▸ ABOUT THIS EXERCISE:
For this exercise, repeat the records below exactly and omit every picture.

▸ Items from a dataset:

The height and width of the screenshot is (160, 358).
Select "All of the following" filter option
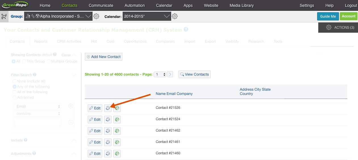pyautogui.click(x=14, y=92)
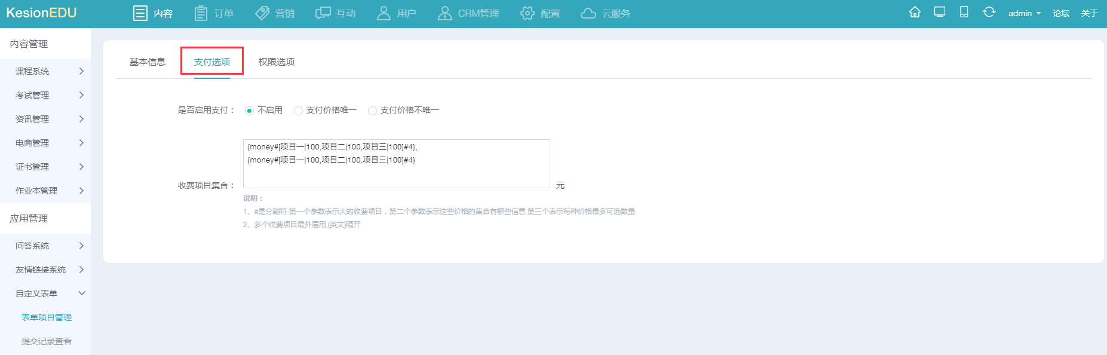Viewport: 1107px width, 355px height.
Task: Open the admin user dropdown
Action: 1024,13
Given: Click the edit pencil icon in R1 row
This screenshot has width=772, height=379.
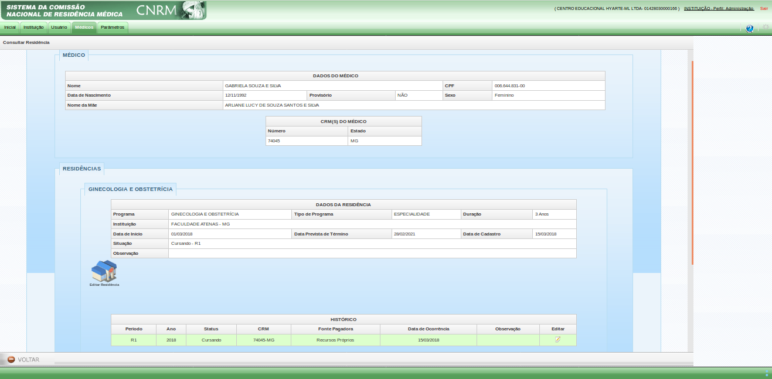Looking at the screenshot, I should click(x=557, y=340).
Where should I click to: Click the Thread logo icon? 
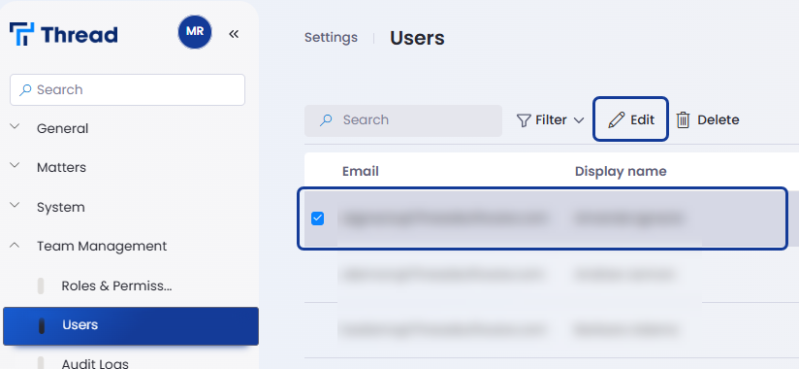[22, 34]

▸ WORKED SOLUTION:
The height and width of the screenshot is (160, 358).
Select "All of the following" filter option
pyautogui.click(x=14, y=92)
Viewport: 1107px width, 355px height.
Task: Open the admin user dropdown
Action: 1024,13
Given: Click the edit pencil icon in R1 row
This screenshot has width=772, height=379.
Looking at the screenshot, I should click(x=557, y=340).
Where should I click to: Click the Thread logo icon? 
[22, 34]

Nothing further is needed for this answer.